Earlier this week we spoke about CRL’s ‘Eka’ supercomputer in Asia that was used to render “Roadside Romeo”, and boasted an impressive 10x speedup in render times.  Well, one of the guys that works on Eka was kind enough to send in a bit more information about the system and some of the innovations that lead to such an impressive improvement.

There are key aspects in ‘eka’ which differentiate itself from traditional rendering systems:
a) The nodes are external storage are interconnected using a 20 Gbps infiniband as compared a gigabit ethernet connection in majority of other renderfarms
b) The storage throughput that we get is approximately 4 GBps, which means that the compute nodes have to seldom wait for i/o
c) The latency levels are less than 2 micro seconds

All in all, ‘eka’ has been architected as a supercomputer and not a renderfarm. Our main strength is our architecture which has been completely developed in house using off the shelf components. Animation is one of the verticals that we support/extend services to, and also have a lot more complicated applications like engineering, drug discovery, oil and gas which run on the system.

There is definitely truth in the earlier comment that the overall turnaround time can be reduced due to the availability of massively parallel resources (‘eka’ has 1800 compute nodes, each of which is a dual quad core 3 GHz clovertown).

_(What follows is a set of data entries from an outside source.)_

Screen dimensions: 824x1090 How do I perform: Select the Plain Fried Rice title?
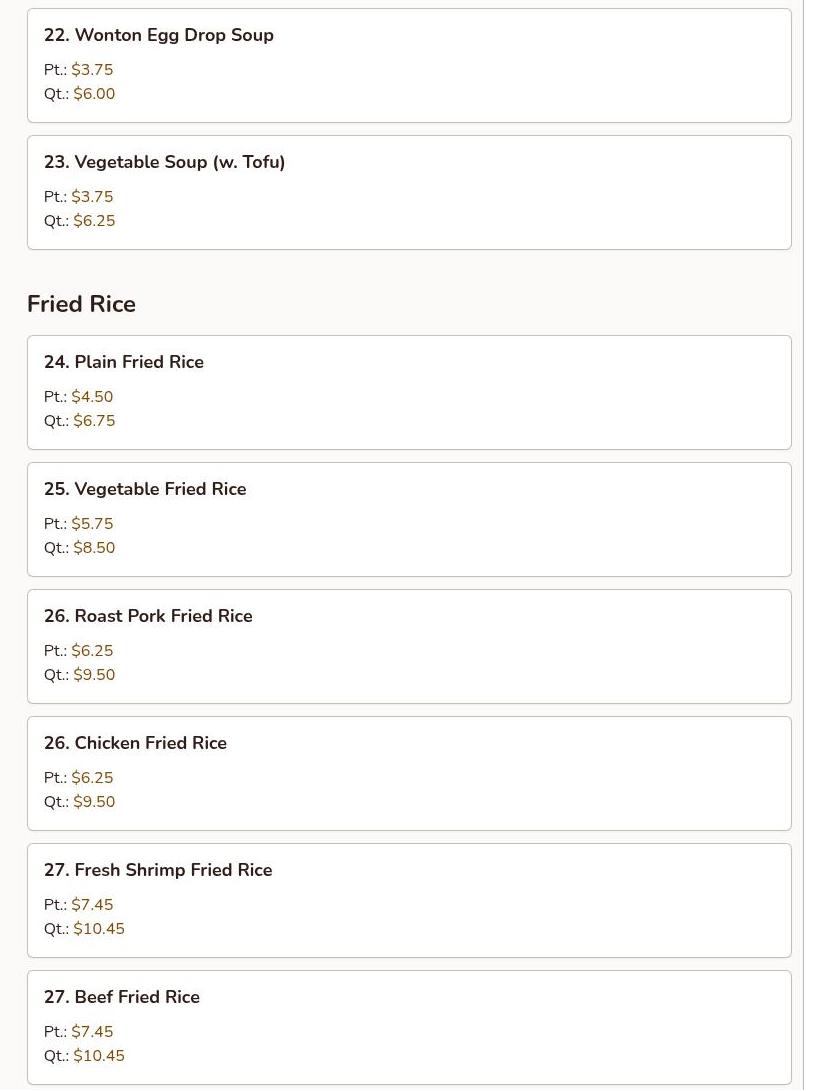123,362
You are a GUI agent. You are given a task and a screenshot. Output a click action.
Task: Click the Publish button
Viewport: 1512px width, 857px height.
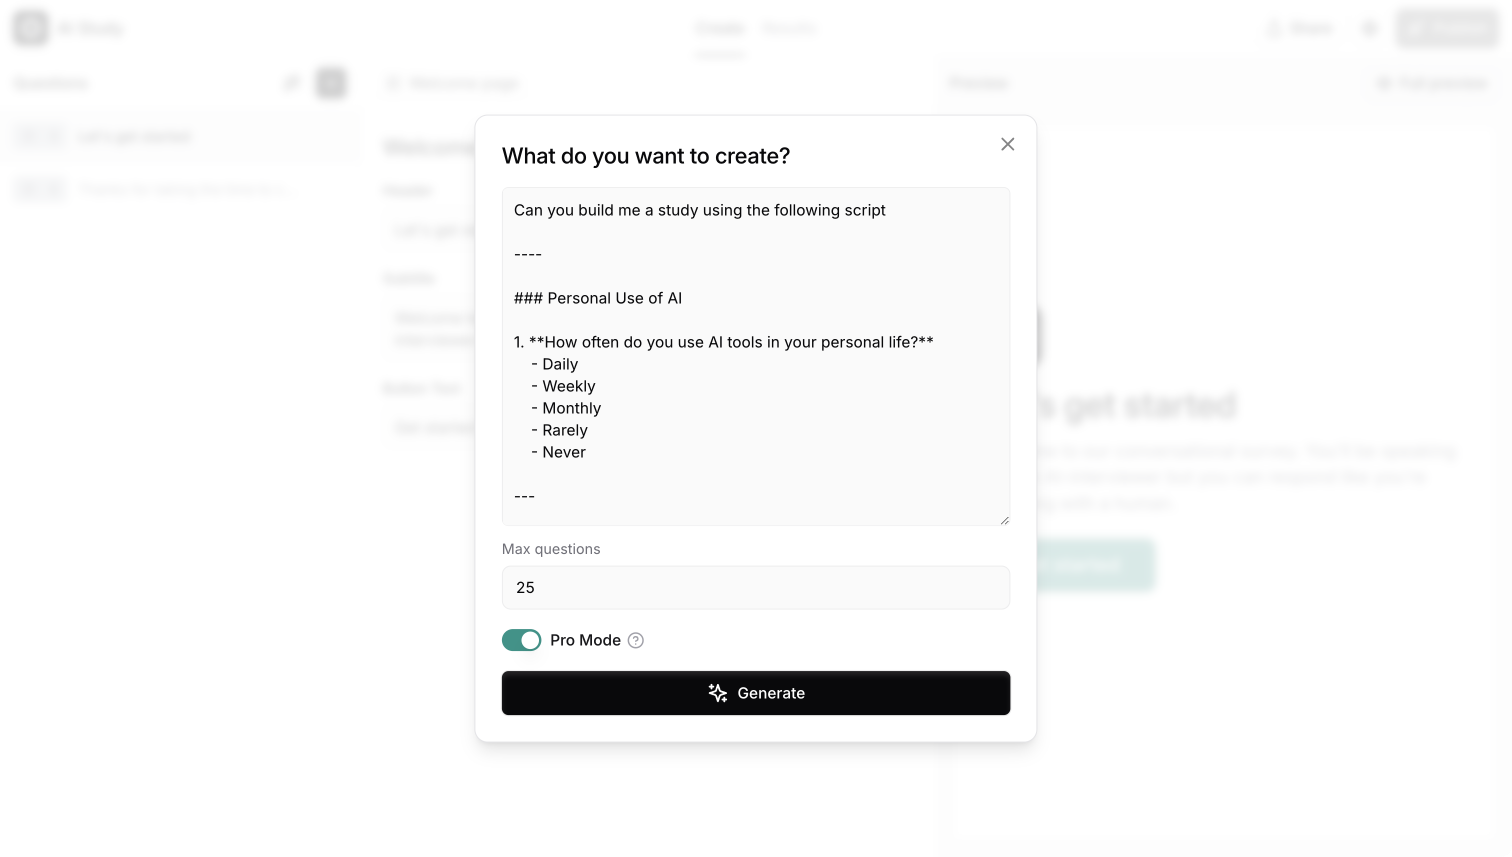(1447, 28)
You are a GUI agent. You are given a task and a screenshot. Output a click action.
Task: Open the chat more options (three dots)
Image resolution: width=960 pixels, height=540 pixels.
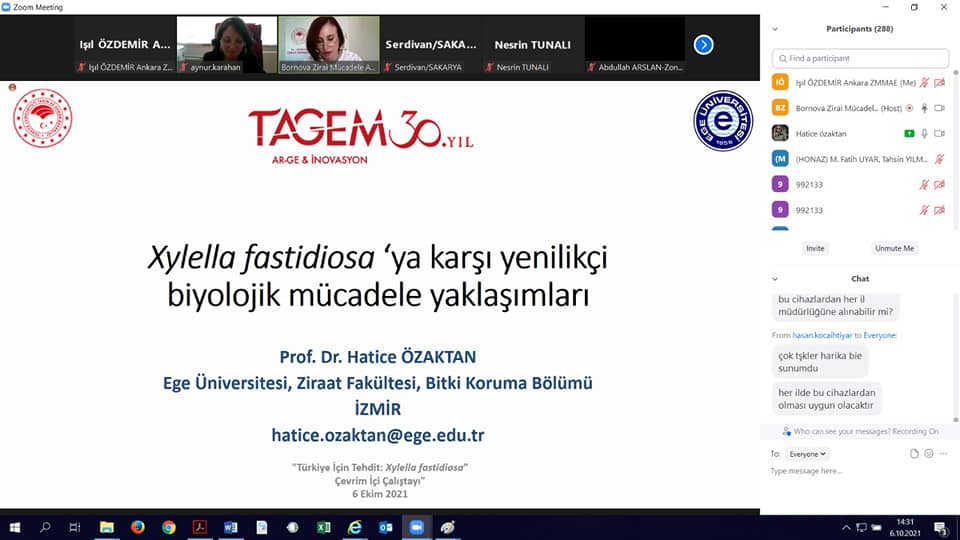coord(943,453)
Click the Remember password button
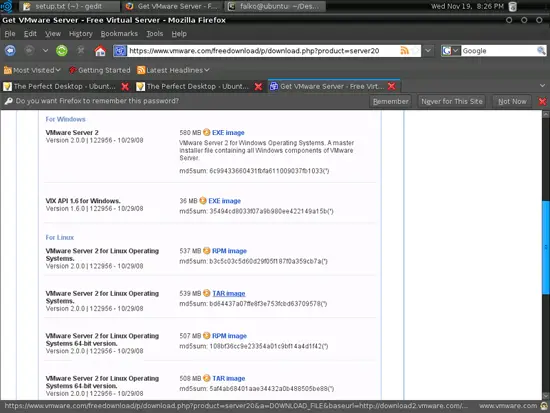Screen dimensions: 550x413 point(390,101)
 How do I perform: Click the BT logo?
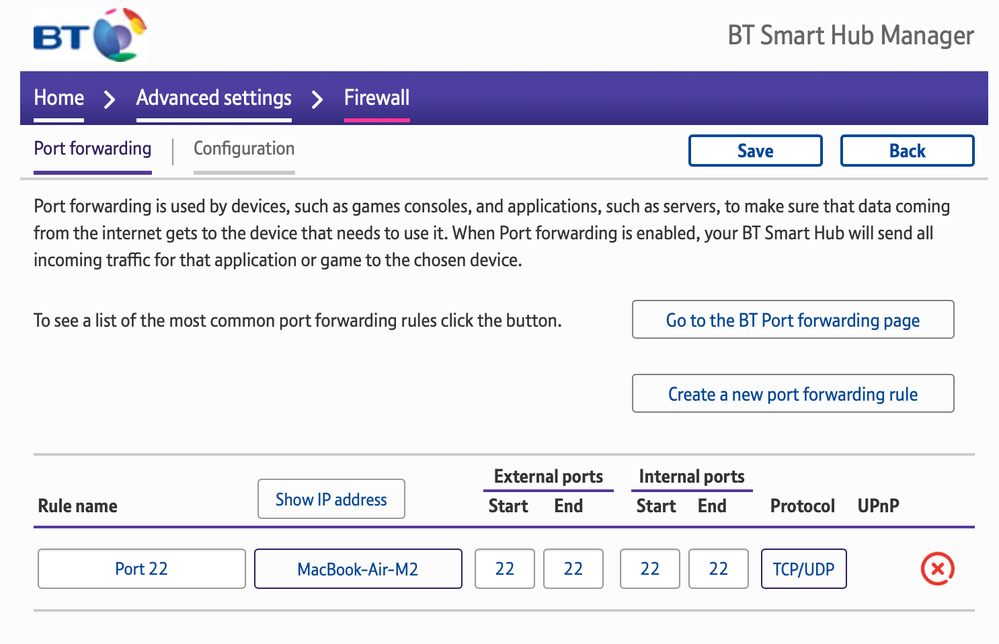(89, 35)
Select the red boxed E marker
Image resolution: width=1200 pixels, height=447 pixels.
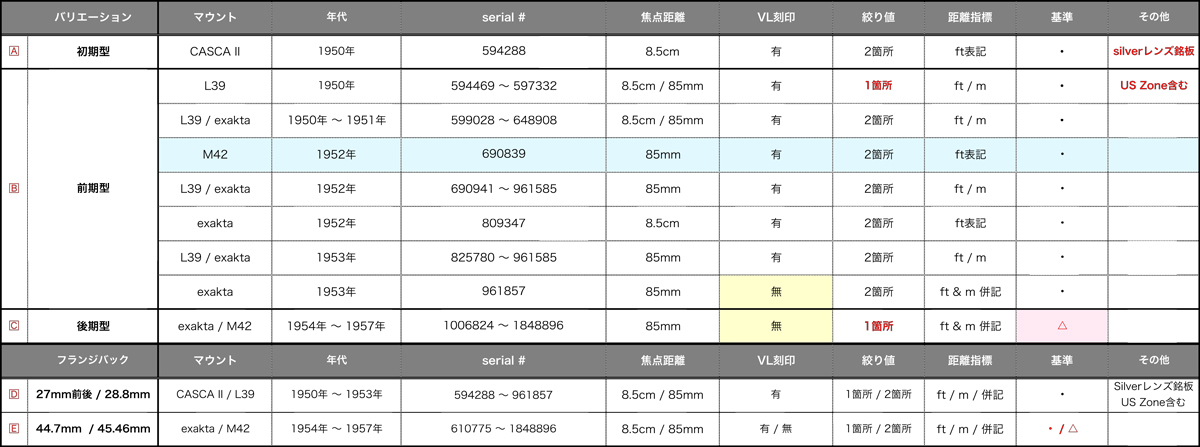click(x=13, y=429)
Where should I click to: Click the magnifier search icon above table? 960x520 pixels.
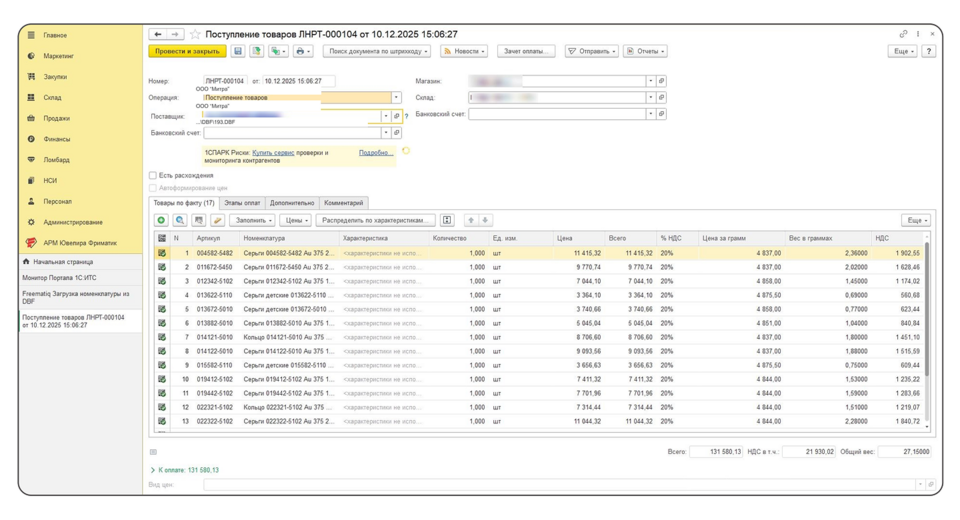point(180,220)
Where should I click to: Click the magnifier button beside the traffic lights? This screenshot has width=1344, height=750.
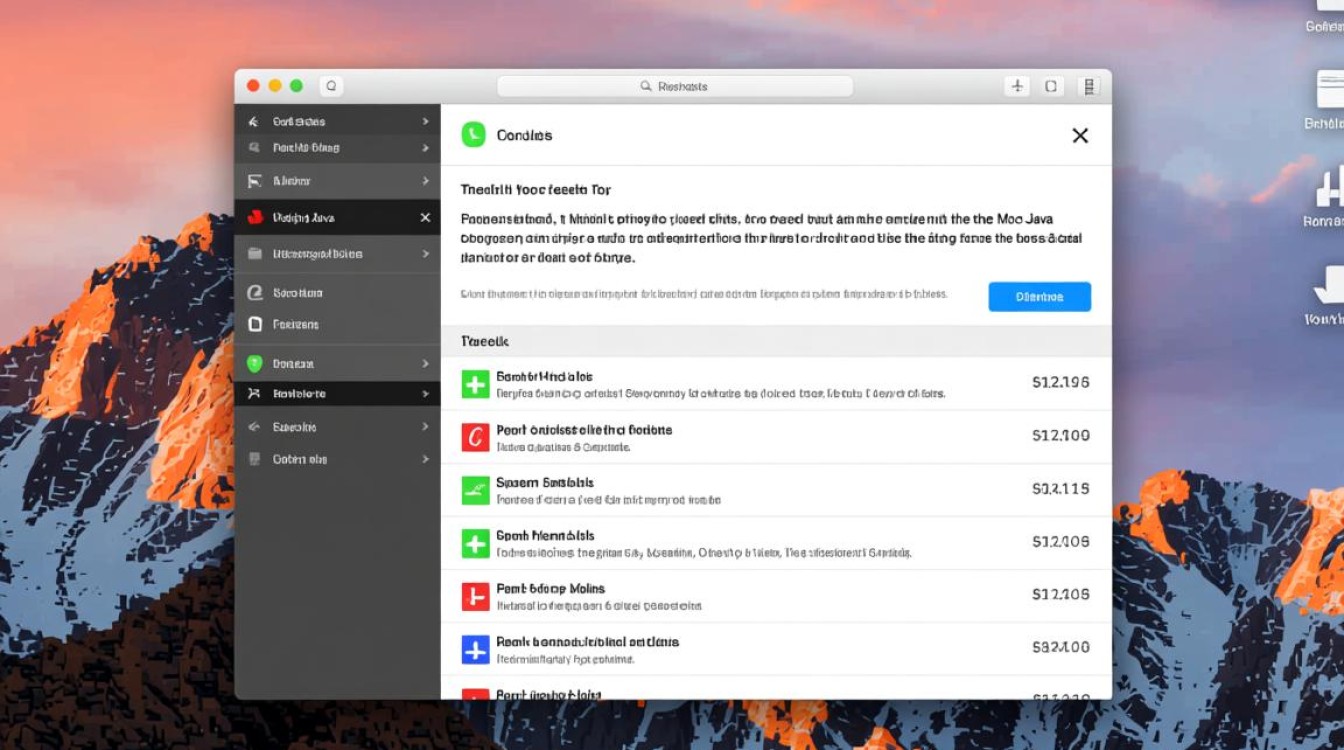[x=331, y=86]
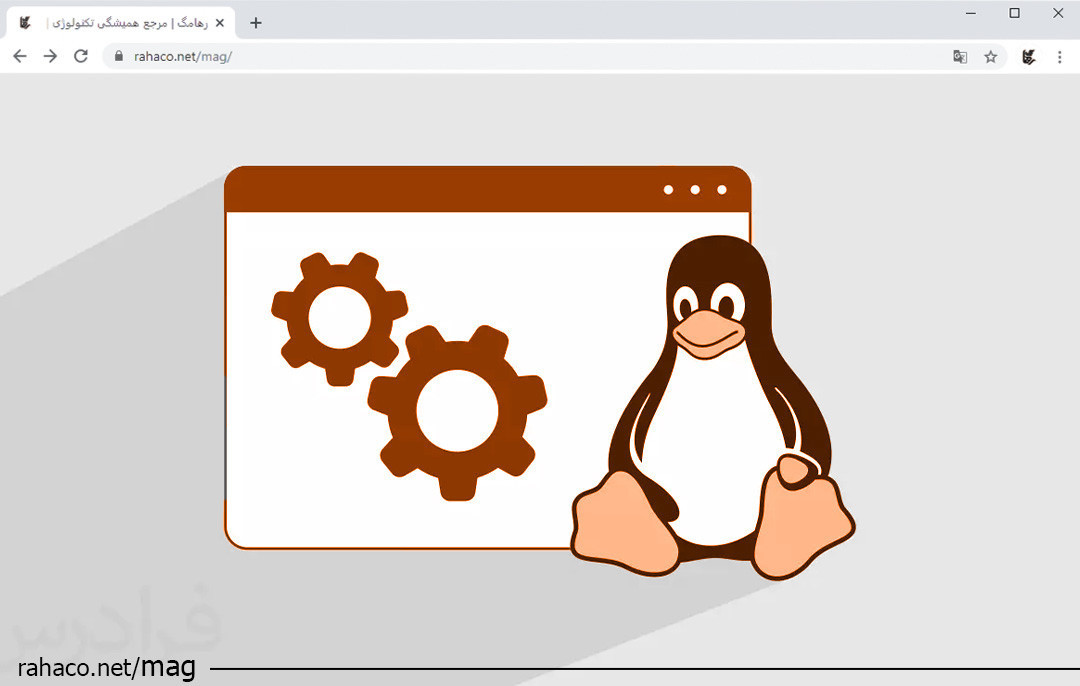Close the رهامگ browser tab
The height and width of the screenshot is (686, 1080).
coord(220,23)
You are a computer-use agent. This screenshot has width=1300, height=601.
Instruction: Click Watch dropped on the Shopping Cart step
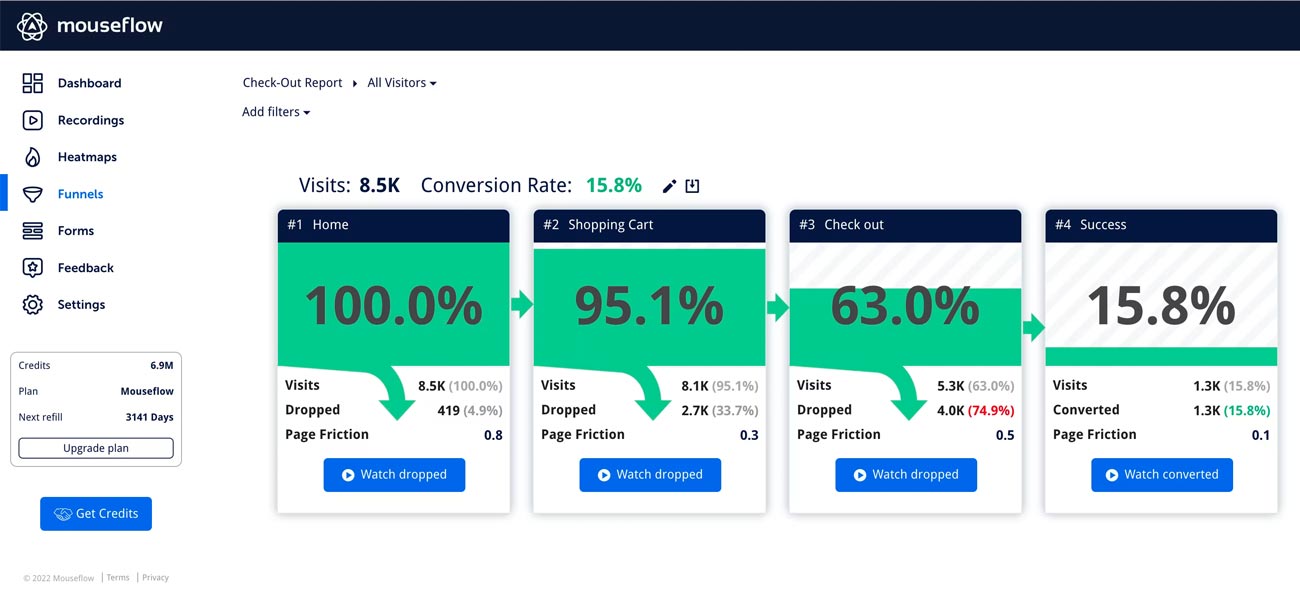coord(650,475)
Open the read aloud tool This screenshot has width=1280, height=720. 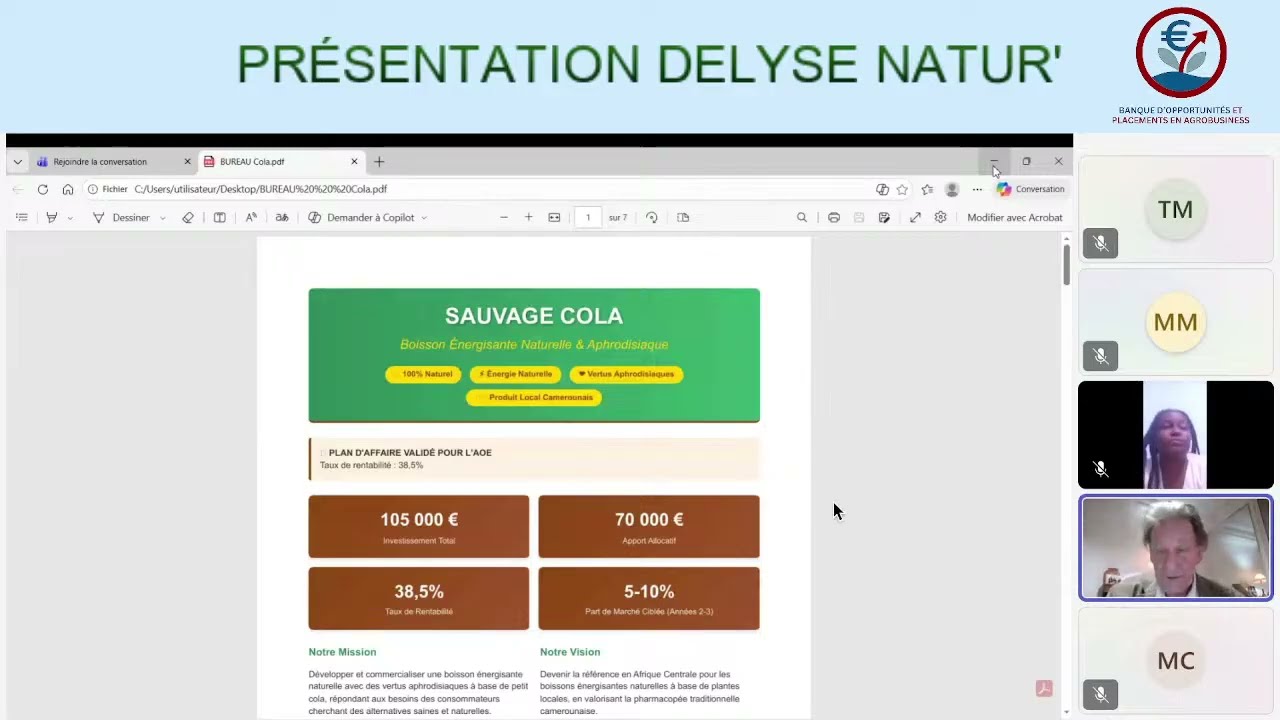click(x=251, y=217)
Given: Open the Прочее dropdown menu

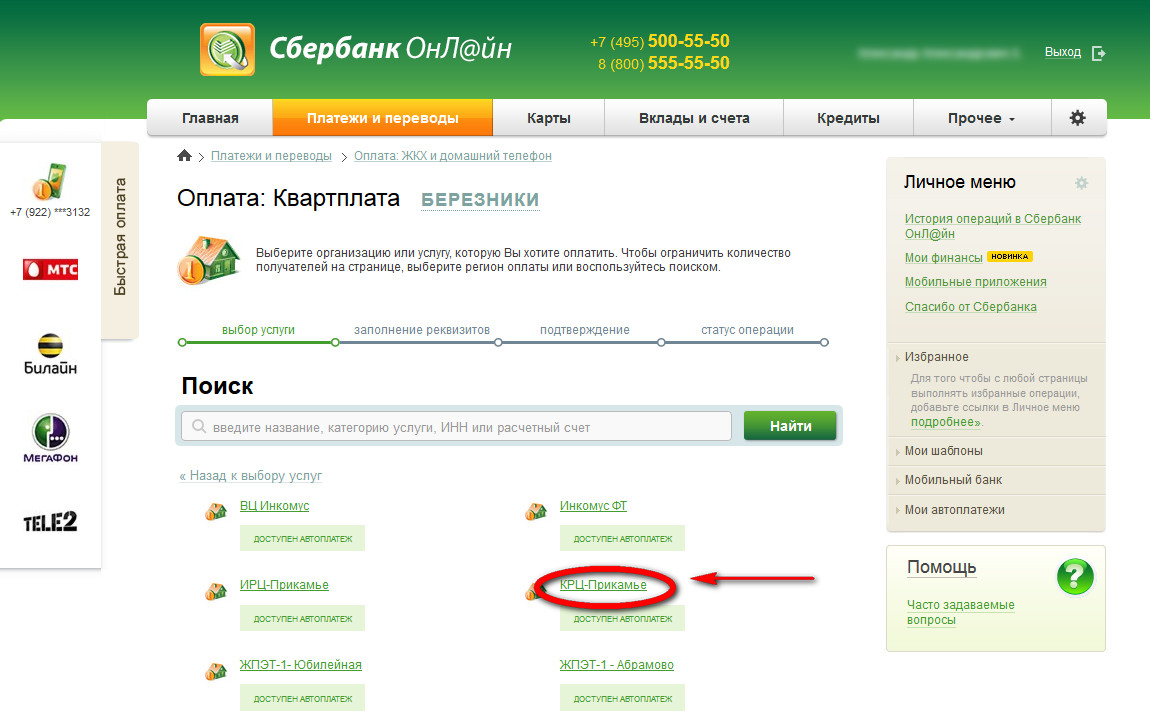Looking at the screenshot, I should tap(981, 118).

However, we have also seen speed gains even when you do not do split frame rendering/render just one pass where we have seen that passes which taken 2 minutes or so on customer renderfarms have taken 50 – 55 seconds on ‘eka’.

I/O is increasingly becoming the main bottleneck of cluster systems, as Hard Drives have not kept pace with improvements in CPU and Memory.  However, large parallel filesystems and the increasingly supply of SSD’s seem to be alleviating this.